> _SUPPLIED DATA_
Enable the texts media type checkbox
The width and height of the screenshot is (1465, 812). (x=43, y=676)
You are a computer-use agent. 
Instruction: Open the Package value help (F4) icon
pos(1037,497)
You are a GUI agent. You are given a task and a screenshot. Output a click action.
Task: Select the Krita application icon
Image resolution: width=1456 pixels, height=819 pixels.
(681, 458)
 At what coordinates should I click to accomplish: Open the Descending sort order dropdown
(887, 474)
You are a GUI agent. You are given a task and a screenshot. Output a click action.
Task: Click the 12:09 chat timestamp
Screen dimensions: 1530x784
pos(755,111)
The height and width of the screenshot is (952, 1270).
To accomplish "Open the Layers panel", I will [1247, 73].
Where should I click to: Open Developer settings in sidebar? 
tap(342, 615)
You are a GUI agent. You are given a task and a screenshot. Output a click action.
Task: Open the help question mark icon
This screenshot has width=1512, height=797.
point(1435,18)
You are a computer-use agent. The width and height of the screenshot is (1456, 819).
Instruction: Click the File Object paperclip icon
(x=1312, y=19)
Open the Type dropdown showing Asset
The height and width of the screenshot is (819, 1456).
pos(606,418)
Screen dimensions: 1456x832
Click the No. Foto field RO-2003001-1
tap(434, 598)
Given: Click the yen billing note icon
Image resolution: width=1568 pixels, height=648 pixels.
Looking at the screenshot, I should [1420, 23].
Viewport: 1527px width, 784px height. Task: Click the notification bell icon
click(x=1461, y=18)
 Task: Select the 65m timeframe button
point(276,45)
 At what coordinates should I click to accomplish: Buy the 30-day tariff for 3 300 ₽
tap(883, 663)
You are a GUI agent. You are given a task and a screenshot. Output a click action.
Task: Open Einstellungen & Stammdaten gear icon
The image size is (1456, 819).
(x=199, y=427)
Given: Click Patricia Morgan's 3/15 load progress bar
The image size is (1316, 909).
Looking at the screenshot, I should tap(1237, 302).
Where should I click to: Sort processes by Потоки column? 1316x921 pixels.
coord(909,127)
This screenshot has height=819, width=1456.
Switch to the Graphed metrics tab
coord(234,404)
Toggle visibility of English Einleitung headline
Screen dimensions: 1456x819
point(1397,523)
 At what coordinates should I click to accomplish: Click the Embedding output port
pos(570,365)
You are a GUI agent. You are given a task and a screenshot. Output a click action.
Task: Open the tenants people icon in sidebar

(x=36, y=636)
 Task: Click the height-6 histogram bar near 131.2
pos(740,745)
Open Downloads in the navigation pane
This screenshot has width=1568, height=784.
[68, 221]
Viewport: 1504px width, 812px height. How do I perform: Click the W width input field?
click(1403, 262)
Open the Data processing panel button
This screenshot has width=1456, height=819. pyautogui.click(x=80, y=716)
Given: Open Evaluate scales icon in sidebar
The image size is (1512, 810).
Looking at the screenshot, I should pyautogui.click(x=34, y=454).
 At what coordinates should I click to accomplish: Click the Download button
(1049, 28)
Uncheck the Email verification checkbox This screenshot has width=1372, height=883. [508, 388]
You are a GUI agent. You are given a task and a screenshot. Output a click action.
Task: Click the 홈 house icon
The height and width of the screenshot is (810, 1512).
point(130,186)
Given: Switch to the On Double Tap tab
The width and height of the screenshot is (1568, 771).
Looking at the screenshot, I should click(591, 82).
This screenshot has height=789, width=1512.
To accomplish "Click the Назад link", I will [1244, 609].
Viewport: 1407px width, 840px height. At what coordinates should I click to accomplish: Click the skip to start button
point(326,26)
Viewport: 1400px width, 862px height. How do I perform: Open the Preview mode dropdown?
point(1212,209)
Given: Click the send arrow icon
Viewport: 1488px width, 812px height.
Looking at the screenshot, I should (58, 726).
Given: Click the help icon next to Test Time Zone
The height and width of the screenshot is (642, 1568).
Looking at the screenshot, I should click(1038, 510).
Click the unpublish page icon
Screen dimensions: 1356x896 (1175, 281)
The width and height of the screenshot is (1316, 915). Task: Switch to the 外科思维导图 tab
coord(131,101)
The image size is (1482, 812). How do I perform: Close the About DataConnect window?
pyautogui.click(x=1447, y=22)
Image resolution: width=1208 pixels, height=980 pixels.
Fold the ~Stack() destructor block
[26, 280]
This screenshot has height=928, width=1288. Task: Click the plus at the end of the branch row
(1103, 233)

> _TASK INSTRUCTIONS_
For every line of the material that holds the word "will", make a copy.

> _RESPONSE_
To accomplish "Open the Layers panel", I will [1247, 73].
To accomplish "Click the Назад link", I will [1244, 609].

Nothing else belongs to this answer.